When you say high ranking chiefs. What does that mean. High ranking from a large city where they have high rises & have or may have fought a high rise fire.
Or there high ranking chiefs in small dept. with no high rise experience. Could you tell us what depts. they are chiefs with.
As for the question. Both fires are hard ones to fight.
Depends, on the competence of the IC and other command staff working the wildfire, if they have no knowledge as many structural firefighters don't on all the variables that will effect the wildfire then yes it will be very dangerous, having experienced structural officers try to run a wild land incident often times I find it scary, with impending weather, wind, RH, Fuel type, Fuel Load, topography, fire activity, doing the basics: Anchor-Flank-Pinch, etc. are not utilized or taken in to count and monitored through the duration of the incident. However when your command group for wild land is experienced, and has quality person working under them, then most incidents are very safe. As far as a high rise goes, not ever having the opportunity to work one, just train, and preplan, again it depends.
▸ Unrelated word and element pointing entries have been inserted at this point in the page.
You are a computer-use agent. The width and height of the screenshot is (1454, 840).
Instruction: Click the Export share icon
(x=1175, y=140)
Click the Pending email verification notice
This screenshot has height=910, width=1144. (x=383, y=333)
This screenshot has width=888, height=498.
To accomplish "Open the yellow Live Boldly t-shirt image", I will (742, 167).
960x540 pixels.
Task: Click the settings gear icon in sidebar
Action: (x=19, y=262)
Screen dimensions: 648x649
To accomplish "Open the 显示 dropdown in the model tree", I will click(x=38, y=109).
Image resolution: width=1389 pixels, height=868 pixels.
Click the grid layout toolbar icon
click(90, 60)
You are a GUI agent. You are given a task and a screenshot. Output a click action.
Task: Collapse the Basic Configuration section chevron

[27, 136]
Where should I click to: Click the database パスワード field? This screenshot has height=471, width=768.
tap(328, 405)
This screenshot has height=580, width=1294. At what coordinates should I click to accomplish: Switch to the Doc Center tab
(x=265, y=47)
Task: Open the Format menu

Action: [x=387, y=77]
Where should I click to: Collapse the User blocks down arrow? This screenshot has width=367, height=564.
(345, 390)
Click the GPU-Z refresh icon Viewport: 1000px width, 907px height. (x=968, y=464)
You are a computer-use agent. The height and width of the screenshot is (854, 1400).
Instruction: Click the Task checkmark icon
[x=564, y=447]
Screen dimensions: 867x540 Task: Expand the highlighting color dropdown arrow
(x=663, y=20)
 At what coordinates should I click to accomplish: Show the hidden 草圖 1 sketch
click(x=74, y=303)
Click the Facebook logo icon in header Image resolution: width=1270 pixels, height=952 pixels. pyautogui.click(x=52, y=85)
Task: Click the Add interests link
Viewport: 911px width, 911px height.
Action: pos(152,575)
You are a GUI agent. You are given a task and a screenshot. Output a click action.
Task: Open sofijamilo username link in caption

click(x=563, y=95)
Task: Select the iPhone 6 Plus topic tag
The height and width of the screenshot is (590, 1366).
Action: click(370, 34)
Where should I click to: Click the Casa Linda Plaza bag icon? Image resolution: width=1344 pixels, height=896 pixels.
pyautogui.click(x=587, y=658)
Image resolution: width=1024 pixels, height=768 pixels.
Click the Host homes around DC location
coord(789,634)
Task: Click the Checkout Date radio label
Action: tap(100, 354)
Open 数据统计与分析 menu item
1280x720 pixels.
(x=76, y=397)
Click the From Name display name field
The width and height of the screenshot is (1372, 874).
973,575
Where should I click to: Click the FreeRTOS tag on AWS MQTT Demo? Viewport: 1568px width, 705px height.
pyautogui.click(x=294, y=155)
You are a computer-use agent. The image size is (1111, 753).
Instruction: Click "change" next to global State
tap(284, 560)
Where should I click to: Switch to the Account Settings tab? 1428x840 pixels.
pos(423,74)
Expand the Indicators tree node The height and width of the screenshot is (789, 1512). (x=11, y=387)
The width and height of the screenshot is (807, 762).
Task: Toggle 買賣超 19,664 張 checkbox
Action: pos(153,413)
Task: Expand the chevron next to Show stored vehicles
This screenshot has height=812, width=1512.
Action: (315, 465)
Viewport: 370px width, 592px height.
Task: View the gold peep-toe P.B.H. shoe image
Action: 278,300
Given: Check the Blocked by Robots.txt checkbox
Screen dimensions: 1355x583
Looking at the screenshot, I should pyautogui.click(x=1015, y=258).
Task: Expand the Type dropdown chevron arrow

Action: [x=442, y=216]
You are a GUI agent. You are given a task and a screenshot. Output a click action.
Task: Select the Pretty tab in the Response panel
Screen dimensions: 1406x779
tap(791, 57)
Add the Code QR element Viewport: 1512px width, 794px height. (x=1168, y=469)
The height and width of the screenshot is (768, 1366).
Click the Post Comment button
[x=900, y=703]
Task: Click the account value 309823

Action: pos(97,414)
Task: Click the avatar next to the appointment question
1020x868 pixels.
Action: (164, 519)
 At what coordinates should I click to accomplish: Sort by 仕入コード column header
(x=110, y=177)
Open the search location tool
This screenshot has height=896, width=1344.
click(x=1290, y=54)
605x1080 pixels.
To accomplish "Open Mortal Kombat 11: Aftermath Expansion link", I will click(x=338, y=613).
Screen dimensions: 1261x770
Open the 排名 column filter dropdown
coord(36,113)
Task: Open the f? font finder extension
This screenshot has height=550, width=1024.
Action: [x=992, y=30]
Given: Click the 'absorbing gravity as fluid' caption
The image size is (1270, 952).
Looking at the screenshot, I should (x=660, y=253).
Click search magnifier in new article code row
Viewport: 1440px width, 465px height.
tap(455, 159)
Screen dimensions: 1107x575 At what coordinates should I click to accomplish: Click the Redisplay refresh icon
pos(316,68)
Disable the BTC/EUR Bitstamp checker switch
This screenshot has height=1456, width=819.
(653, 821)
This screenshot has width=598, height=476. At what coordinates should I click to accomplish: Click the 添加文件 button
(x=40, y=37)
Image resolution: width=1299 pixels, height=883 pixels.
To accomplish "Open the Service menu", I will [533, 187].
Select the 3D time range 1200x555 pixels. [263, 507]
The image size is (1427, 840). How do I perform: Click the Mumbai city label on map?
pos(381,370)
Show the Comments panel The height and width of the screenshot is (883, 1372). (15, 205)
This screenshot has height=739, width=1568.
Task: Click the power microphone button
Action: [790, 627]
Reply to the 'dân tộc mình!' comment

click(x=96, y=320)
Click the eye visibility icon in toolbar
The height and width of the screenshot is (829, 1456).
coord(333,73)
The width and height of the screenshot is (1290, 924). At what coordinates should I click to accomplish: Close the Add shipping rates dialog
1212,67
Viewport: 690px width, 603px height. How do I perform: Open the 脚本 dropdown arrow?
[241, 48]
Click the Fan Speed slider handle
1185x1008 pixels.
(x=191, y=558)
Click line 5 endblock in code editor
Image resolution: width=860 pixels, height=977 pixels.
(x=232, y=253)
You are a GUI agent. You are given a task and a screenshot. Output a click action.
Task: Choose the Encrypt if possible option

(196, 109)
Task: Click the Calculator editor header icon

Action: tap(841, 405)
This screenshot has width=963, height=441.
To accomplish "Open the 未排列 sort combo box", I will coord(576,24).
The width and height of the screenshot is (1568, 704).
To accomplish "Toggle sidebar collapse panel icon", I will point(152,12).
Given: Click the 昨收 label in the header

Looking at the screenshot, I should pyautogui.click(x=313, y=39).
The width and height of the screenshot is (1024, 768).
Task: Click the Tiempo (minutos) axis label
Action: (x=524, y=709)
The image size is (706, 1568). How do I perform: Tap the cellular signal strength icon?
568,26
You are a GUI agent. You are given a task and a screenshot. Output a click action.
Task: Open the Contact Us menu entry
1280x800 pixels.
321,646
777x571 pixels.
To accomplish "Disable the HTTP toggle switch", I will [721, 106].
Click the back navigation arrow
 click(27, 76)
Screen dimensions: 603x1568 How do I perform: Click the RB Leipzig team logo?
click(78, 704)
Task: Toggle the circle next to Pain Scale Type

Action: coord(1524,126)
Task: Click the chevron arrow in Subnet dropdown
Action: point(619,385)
If your department trains on it, preplans for it, and has physical fitness as a high priority then I would say they are no more dangerous, but if your department is the opposite, has overweight out of shape FF's, no knowledge of the building layout, potential high risk areas, locations of standpipes and their condition, not utilizing the proper size equipment then it will be the departments worst day. Listen to or read District Chief Dave McGrail of Denver Fire Department operations of high rise fires, they have it planned to the T and train constantly, utilizing, 2.5inch hand lands for all high rise ops with physically capable FF's able to advance the lines. Like I said it all depends.
i believe a person does best at what they are comfortable with in my case i was born a wildland firefighter but i have just as many years in on the structure side as well but i still love my wildland and more comfortable doing it.
I would rather be, and in fact have taken part in, wildland firefighting. Then again, that's the area of expertise that I've been trained in. I guess it's all in what you get used to.
I think that there is no such thing as a safer fire. Any misstep along the way can get you killed. That being said, being from rural TX, I am comfortable in the wildland setting. Almost 90% of our calls last year were wildland. But I spent 20 years in the Navy and am comfortable (was anyway) fighting shipboard fires. It's all about training for what you have to deal with. For our department, our overriding concern is always water supply.
I don't see how anyone can really give a legit answer to this question. We can answer what we think is better as in what we prefer like a few have mentioned. Familiarity definitely helps. However like you've witnessed with the replies, no one can give a flat out answer about which is safer because it depends on the fire. A ripping high rise fire involving multiple floors is more dangerous than a small wild land fire in the middle of no where with easy access. However a giant out-of-control wild land fire involving a large area with lives and property being threatened is more dangerous than a high-rise that has a desk and small trash can lit up. So it will depend on the fire. You can't give a general answer.
In my city specifically, a high rise will typically be more dangerous because it can happen. A wild land fire is possible but very unlikely due to the fact that the majority of the city is extremely urban. We surprisingly had some brush fires this year but they would make those of you than do wild land for a living just laugh at the size. High rise fires are more common here being that we have the third largest downtown in the country and a population of 1.5 million during the day. There was actually a high rise fire in the city today where the department made multiple rescues from the third floor. They did a great job because that's what they are used to running. We aren't built for wild fires.
It makes no difference to me as long as I don't have to fight a wildland fire on the upper floors of a highrise building.
Now before someone jumps me about that comment...Yes it was meant to be humorous.
Man the world is a stupid place when we feel we need to explain humor so people won't lose their minds.
Heck Don I laughed at your first sentence before reading the rest.
No more stupid Don that a chief officer stating that he would not fight a wildland fire... There is many climate changes that have changed weather patterns and created dry arid climates that were once exempt from wildland fires. Many fire departments have been forced to rethink tactics and response capabilities, which yes includes being prepared and trained for wildland response.
Side Note: Love your humor! It's good to see that you have not changed Don.
The funniest part to me is the new fire station where I work has a grass roof. A LIVE grass roof. Could you imagine the call for a grass fire on the roof of the firehouse? Up goes th aeril and the ladder pipe to knock down the fire!!